▸ Work order
Once you reach the line with "Instruction: Open the Pine Editor tab", copy it and every line after it exactly, up to the end of the data. Omit the pictures.

Stored data:
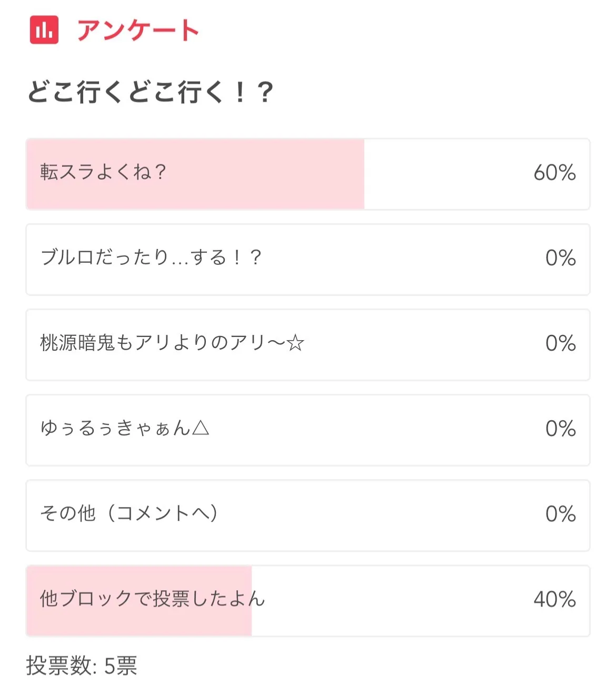Click the red poll chart icon
This screenshot has width=616, height=685.
(44, 30)
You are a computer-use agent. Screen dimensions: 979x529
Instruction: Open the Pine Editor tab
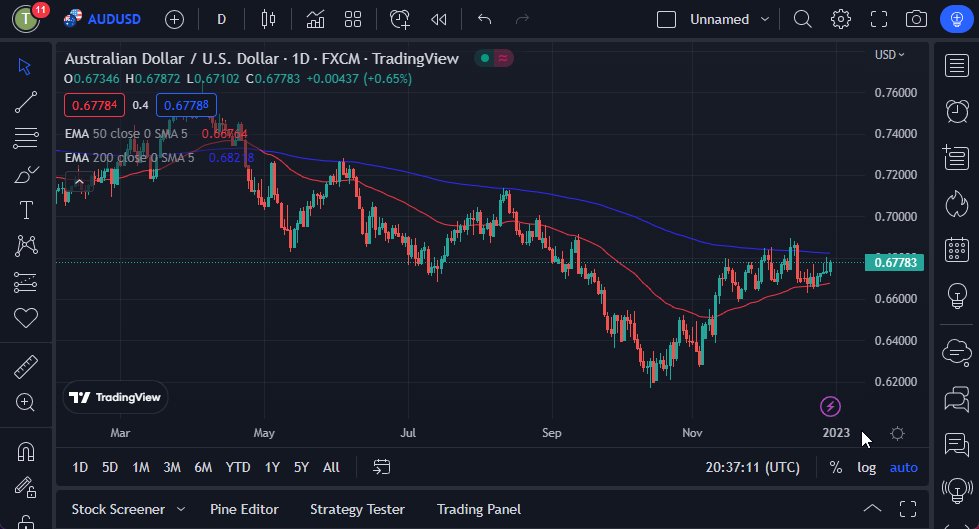244,509
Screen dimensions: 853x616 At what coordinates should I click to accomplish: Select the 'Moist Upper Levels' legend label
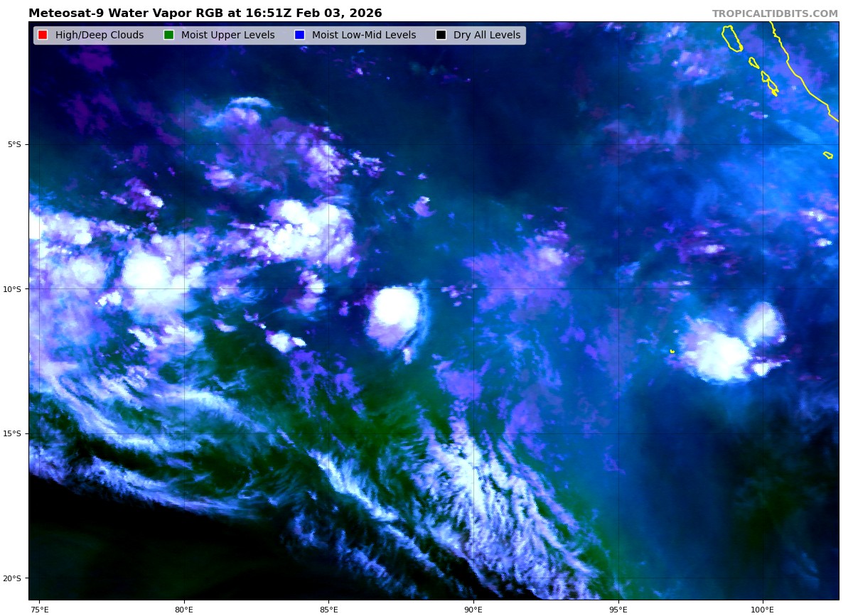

▸ Written reply
Instruction: Open the Pine Editor tab
244,509
Screen dimensions: 853x616 At what coordinates should I click to accomplish: Select the 'Moist Upper Levels' legend label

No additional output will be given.